These tax changes have effectively made the taxation of income from
equity investments double that of the taxation of returns from debt-
financed instruments.
Before 1986, interest income was taxed as ordinary income while capital
gains were subject to a differential tax. Thus, before 1986, for the top
income brackets, interest income was subject to a marginal rate of about
50 percent while capital gains were taxed at 20 percent.
10
Tax reform in 1986 changed that. It eliminated the capital gains
differential and lowered the personal tax rates. The result: capital gains
and interest income were taxed at the same rate - 28 percent. It is true
that the budget agreement of 1990 raised the top tax bracket to 31 percent
while keeping the capital gains tax at 28 percent. But this slight differential
has had no measurable influence on investment decisions. Essentially,
from a tax point of view, investors today are indifferent regarding equity
and debt instruments.
Consider these developments from a corporate point of view. When a
corporation issues debt, it can write off its interest payments. On the other
hand, equity is taxed twice: first as corporate income, then as dividend
income. By equalizing the tax treatment of capital gains at the investor
level, we have, from the corporate level, raised the cost of equity relative
to the cost of debt. Investors demand a higher price for their equity
investments because equity income is taxed twice and capital gains receive
no significant tax relief.
At Thermo Electron, we have no choice but to rely on equity to finance
the commercialization of our technologies. You cannot underwrite ideas
with debt - there is no collateral to balance the risk.

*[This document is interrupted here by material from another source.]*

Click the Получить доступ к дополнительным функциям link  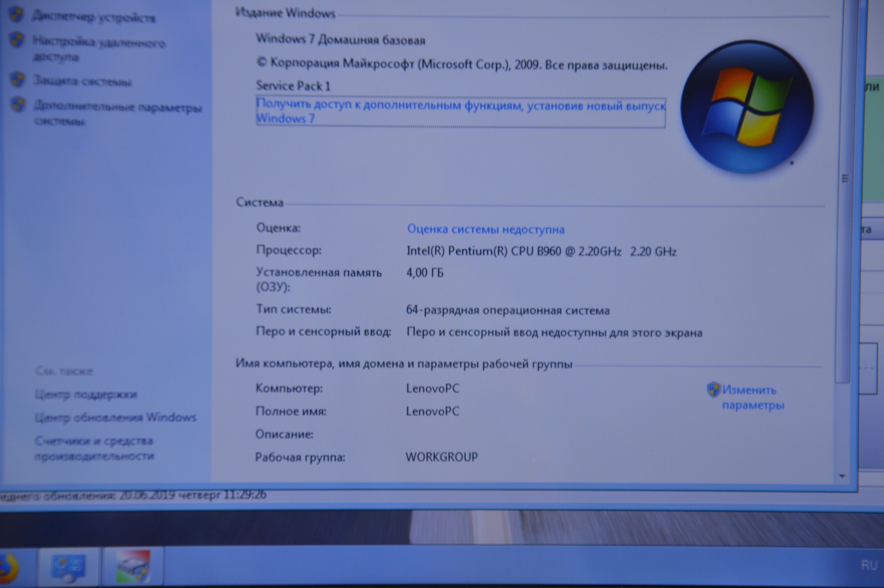(460, 111)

Let me try to quantify what this means for Thermo Electron. Because of
the tax changes beginning in 1986, I have been obliged to cultivate
European investors who, because of tax and other reasons, are willing to
take equity stakes in our new companies at a cost of capital lower to that
demanded by American investors. The mix of American and European
investors in our new ventures is now about 50-50. If we did not have
recourse to Europe, Thermo Electron would have had to curtail our new
ventures by a factor of two.
By the same token, if by some sort of magic Thermo Electron were
operating under the capital gains taxes that prevailed in this country in
1979, we would have generated twice the number of ventures we have
created in the current environment. And finally, if Thermo Electron
operated with the capital gains treatment currently afforded to investors in
our Japanese and German competitors, we could have enacted three times
the number of new ventures.
The fact is, Thermo Electron possesses more commercially promising ideas
than we can finance. My friends in Europe know this. They often tell me
that the United States is second to none in entrepreneurial and technical
expertise. They ask me why our government, through appropriate tax
policy, does not cultivate that expertise. Where, they ask, are the tax
incentives to invest in the equities of high technology companies?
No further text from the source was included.